Snowden and the NSA reflect a millennial climate change - rfreytag
http://www.cringely.com/2013/06/18/snowden-and-the-nsa-reflect-a-millennial-climate-change/?utm_source=rss&utm_medium=rss&utm_campaign=snowden-and-the-nsa-reflect-a-millennial-climate-change
======
codeulike
This bit:

 _Snowden himself is I think the most interesting part of this because he’s a
so-called Millennial. His ethics and allegiances are not those of his father
or grandfather and certainly not those of the politicians and intelligence
leaders he’d love to bring down. So the old rules, old threats, and old reward
structures don’t work with this guy, making him even more dangerous.

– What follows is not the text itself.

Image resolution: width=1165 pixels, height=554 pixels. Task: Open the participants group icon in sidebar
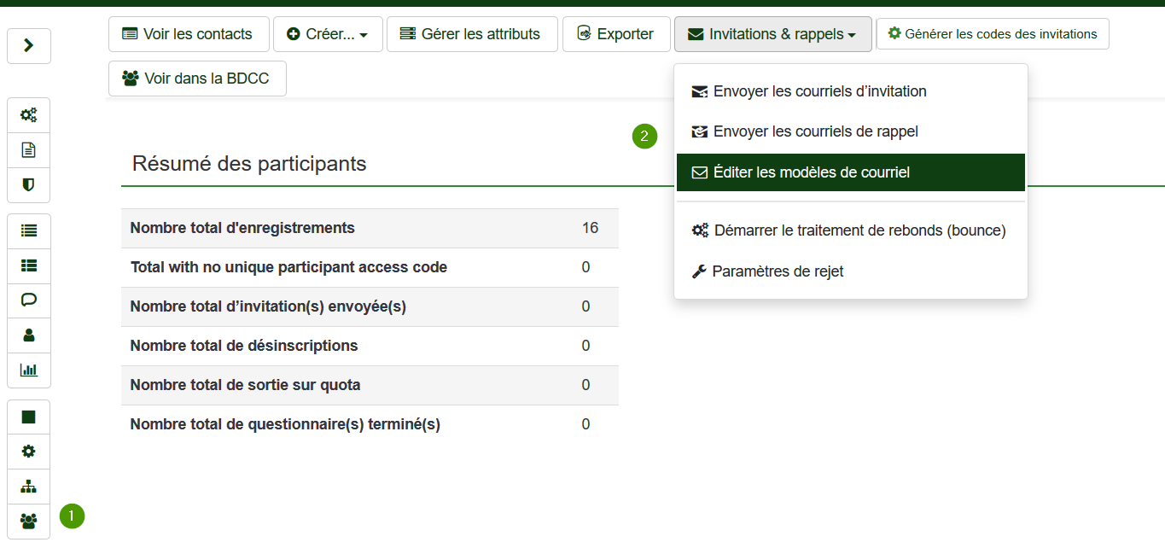pos(29,521)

I think that’s good. In fact I think it’s the system re-regulating itself. We
created Edward Snowden by disappointing him so. Our leaders, representing the
old culture even as they presented themselves as representing the new, gave
him no morally acceptable way to be successful in his own culture. We made him
do what he is doing now. And if you think that’s bullshit I suggest you think
again because this guy has been very clear about his motivation._

There's something in this. The old 'for king and country' type stuff isn't as
strong as it used to be. The average person views "people in power" very
differently to 50 years ago. We all have mixed feelings about power now.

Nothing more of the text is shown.